Exercise :: Retype each line below precisely and omit all images.

Information given ::

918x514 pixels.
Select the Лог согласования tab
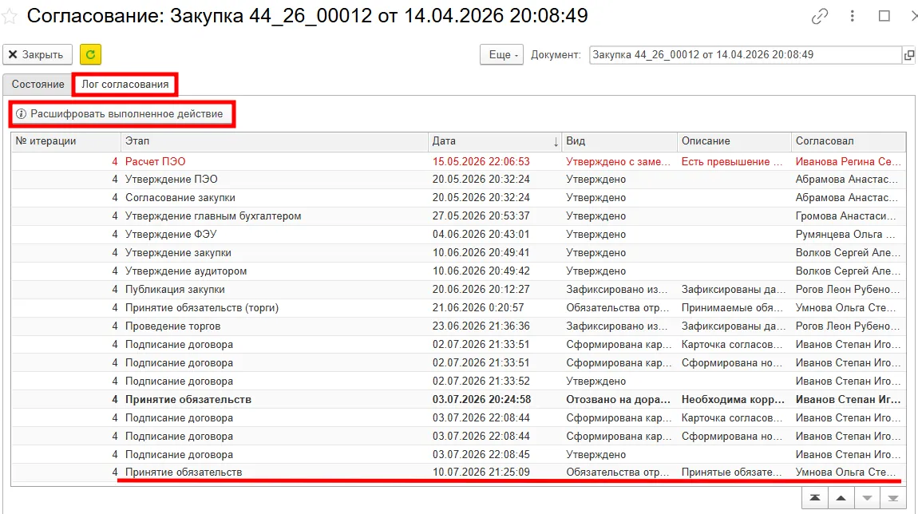(125, 85)
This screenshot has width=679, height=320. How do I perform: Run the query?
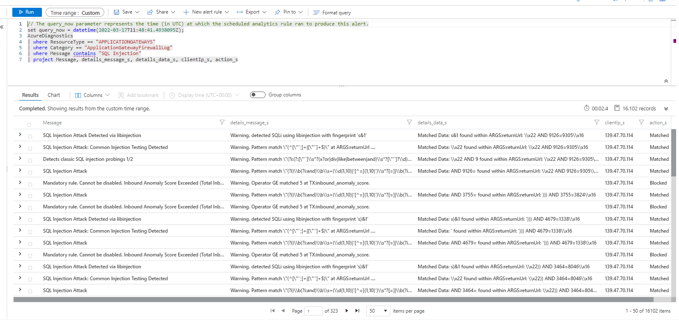27,12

Result below ::
918x514 pixels.
Select the Лог согласования tab
(125, 85)
This screenshot has width=679, height=320. How do I perform: Run the query?
27,12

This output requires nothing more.